A economista destacou que, devido à inércia inflacionária, será difícil para o Banco Central entregar o custo de vida abaixo do teto da meta de 2022, de 5%, devido aos reajustes, inclusive salariais, que devem ser repassados no preço. com isso, será o segundo ano seguido de descumprimento da meta inflacionária. "Vamos passar por um período complicado, porque a inflação deste ano está fechando o ano entre 10% e 11% e, mesmo com a desaceleração da economia, eu não vejo a inércia retrocedendo", disse.
De acordo com Solange Srour, para reverter o quadro de baixo crescimento e de desigualdade, será preciso voltar com a agenda das reformas e de consolidação fiscal, "com uma reforma tributária buscando eficiência, para ficar menos pessimista com o PIB potencial baixo". Contudo, ela reforçou que será um desafio enorme tentar fazer reformas e recuperar a âncora fiscal em um ano eleitoral.
Estagflação
A economista e consultora Zeina Latif e o estrategista da Wealth High Governance (WHG), Tony Volpon, concordaram que o país está em um cenário de estagflação.
A consultora reconheceu que haverá algum alívio na inflação ao longo de 2022, devido ao ciclo de aperto monetário iniciado em março passado pelo Banco Central. "A política monetária, ainda que eu acredite que tenha perdido eficácia, funciona.
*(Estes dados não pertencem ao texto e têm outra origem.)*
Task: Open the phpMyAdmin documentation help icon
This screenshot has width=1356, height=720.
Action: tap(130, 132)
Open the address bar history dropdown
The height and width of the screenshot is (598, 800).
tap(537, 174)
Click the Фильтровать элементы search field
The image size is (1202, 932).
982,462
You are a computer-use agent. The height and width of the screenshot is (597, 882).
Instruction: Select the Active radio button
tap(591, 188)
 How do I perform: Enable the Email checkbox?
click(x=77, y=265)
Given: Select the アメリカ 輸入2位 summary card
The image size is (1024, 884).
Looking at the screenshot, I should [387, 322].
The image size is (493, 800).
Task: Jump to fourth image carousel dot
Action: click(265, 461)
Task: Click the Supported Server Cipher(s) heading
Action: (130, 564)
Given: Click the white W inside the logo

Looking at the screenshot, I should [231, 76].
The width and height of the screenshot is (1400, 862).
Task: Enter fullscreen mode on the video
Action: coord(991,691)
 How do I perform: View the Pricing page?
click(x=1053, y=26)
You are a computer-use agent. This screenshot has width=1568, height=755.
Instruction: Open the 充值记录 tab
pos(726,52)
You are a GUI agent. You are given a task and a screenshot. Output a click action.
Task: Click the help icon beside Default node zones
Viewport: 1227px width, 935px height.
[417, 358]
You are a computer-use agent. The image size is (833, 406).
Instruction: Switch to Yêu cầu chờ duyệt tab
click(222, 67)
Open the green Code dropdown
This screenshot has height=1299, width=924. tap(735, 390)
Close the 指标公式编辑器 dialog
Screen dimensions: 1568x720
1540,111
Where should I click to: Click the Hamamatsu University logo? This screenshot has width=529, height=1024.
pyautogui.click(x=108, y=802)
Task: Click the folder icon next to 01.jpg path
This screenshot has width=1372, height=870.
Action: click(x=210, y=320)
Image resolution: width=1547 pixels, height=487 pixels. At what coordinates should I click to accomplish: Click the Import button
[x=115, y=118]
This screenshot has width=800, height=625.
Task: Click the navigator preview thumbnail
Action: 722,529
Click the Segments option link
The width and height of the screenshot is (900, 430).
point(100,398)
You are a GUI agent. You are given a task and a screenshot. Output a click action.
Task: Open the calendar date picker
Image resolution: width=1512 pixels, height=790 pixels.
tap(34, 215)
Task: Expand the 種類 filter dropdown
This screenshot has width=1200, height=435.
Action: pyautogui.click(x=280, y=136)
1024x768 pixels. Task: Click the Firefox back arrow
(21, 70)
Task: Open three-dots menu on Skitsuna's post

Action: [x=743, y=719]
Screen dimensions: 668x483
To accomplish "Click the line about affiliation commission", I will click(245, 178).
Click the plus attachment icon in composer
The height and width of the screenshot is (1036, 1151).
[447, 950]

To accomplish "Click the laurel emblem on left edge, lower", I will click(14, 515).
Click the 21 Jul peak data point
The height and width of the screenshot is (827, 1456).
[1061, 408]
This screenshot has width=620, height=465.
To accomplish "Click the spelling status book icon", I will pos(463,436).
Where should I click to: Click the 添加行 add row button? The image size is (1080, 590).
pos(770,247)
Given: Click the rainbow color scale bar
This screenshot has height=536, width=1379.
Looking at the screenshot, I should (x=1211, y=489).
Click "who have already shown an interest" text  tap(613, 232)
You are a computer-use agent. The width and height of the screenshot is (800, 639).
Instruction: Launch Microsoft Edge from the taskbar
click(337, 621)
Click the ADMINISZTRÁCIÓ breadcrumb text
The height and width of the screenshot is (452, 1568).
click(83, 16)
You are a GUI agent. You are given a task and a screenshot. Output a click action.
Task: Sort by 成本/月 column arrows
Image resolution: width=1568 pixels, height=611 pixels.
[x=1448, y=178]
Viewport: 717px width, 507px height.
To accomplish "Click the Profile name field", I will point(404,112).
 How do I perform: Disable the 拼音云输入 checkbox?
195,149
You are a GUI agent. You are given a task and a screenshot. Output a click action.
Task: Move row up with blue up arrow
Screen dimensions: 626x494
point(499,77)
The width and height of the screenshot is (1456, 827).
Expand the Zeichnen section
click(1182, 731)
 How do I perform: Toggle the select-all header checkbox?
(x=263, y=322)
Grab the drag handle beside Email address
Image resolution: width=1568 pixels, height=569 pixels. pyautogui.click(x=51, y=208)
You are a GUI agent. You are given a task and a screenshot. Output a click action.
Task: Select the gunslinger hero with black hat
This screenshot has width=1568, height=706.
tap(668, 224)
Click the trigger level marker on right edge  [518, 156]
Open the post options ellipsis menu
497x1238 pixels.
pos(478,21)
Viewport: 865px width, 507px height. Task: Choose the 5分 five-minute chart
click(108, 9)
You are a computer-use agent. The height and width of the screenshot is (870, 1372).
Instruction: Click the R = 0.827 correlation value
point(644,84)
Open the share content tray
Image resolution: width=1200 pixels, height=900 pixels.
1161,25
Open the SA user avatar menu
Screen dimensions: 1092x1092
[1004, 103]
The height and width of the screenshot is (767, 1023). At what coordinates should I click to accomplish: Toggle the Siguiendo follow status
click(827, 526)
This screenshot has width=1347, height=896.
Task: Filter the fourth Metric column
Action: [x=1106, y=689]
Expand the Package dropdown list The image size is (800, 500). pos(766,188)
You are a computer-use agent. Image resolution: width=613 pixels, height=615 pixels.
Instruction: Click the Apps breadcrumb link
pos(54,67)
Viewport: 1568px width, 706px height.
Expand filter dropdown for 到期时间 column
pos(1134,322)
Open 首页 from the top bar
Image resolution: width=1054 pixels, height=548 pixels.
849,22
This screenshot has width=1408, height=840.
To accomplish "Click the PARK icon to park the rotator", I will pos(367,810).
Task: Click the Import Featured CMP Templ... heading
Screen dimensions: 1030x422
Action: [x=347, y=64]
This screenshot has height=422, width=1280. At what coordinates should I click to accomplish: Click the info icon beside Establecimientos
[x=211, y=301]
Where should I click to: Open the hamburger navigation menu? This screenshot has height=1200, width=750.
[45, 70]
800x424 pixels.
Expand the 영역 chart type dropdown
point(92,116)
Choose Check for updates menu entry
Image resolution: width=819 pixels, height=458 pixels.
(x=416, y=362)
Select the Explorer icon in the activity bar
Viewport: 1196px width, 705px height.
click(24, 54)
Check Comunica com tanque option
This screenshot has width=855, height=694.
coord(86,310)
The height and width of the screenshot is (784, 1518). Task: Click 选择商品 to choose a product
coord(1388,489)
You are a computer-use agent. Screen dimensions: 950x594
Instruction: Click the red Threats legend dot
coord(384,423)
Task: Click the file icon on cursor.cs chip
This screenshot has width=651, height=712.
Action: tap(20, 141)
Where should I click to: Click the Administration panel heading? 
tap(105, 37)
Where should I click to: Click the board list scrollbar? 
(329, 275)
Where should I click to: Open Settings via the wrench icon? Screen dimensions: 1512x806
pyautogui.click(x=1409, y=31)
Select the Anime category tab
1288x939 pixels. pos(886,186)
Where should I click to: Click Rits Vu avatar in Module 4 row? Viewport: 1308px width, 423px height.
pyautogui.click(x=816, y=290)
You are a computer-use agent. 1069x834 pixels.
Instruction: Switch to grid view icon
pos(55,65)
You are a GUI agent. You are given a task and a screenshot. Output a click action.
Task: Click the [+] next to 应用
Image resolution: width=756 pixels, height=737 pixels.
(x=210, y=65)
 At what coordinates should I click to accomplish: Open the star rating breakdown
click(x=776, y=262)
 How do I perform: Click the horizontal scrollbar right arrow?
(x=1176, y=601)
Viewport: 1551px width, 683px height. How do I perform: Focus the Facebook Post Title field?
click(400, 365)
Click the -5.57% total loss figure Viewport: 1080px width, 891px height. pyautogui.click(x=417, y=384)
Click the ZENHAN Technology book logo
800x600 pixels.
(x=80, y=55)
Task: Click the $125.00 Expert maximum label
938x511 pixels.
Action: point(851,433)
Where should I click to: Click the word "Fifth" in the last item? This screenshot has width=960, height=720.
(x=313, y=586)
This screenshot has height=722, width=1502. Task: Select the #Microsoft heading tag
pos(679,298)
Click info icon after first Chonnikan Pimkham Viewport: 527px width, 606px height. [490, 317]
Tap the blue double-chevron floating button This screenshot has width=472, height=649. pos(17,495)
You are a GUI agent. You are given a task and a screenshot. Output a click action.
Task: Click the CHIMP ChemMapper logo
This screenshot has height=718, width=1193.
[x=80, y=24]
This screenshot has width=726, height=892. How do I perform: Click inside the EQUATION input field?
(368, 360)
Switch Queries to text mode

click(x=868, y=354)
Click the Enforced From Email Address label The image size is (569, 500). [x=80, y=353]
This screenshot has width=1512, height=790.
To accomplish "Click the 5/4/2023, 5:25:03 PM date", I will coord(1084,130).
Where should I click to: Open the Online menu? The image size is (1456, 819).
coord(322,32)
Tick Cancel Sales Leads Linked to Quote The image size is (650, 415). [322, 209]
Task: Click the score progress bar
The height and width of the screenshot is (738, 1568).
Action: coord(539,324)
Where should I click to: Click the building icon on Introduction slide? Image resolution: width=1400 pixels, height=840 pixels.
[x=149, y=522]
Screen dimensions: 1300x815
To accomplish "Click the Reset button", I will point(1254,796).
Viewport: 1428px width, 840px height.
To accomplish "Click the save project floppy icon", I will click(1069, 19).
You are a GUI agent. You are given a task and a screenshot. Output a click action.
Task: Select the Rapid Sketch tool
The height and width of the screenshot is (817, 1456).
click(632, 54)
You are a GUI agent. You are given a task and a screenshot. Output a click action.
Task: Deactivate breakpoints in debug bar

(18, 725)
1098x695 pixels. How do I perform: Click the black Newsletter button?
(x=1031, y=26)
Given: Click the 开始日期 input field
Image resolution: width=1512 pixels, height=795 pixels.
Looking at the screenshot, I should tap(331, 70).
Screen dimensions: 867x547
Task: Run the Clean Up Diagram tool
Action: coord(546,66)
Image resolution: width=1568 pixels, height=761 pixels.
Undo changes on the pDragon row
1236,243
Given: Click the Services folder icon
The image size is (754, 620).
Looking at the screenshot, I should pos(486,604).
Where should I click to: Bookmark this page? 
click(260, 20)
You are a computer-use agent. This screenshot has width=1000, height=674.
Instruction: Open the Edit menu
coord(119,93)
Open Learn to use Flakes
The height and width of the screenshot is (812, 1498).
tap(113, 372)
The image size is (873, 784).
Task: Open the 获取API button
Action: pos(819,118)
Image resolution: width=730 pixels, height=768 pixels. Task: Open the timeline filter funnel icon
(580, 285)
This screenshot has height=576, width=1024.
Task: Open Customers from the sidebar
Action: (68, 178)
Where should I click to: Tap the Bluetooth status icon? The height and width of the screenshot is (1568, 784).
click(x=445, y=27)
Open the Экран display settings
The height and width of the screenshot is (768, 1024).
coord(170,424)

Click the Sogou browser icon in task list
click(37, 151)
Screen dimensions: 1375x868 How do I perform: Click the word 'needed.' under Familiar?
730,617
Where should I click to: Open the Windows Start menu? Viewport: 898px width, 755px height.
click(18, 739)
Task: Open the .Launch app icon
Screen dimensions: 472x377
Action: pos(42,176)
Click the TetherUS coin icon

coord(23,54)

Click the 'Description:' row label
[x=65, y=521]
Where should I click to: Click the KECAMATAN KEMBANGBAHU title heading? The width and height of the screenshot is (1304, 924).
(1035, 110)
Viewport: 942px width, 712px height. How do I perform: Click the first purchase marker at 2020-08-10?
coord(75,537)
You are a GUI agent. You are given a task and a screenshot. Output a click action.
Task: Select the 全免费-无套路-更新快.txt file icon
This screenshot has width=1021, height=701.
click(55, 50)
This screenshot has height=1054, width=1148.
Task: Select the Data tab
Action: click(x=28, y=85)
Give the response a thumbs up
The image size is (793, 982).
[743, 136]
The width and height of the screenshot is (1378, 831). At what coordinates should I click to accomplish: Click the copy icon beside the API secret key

Mas acho que o custo vai ser maior para trazer a inflação para baixo", disse Zeina Latif.
Segundo ela, houve descuido na gestão fiscal durante a pandemia. "No Brasil, a questão da inflação é sempre complicada. O país tem um passado inflacionário, então, eu acho que faltou zelo na calibragem das políticas públicas. Na minha visão, muitas prioridades foram corretas, há mérito do governo na definição das prioridades, o efeito do auxílio emergencial foi muito importante. Mas acho que, de forma geral, a gente errou na calibragem, na quantidade e na forma de como foi feita", destacou Zeina Latif. Ela acrescentou que a política econômica está sendo conduzida mais pelo Congresso do que pelo governo.
De acordo com Tony Volpon, não há lugar no mundo que não terá queda no crescimento em 2022 na comparação com este ano. Contudo, ele destacou que o impulso fiscal será negativo e isso vai contribuir para o cenário de baixo crescimento. "Em 2022, o ano será meio amargo", afirmou.
Volpon, porém, evitou atribuir o PIB fraco à política fiscal. "Eu acho que a falta de crescimento nesses últimos anos é um pouco mais misteriosa do que várias pessoas falam, jogando toda a culpa na falta de disciplina fiscal. Até porque a gente teve boa disciplina fiscal, o teto funcionou por vários anos, aquela alta que a gente estava tendo de quase 6% do gasto público por ano, em termos reais, caiu para zero", afirmou Volpon. Para ele, o Banco Central errou no diagnóstico de que a inflação era temporária e, por conta disso, demorou a dar início ao ciclo de alta de juros, que, agora, precisa ser mais forte e vai frear a atividade. Volpon acredita que a inflação vai cair. "Isso é muito claro, independentemente do que o Boletim Focus ou a percepção de agentes de mercados dizem", apostou.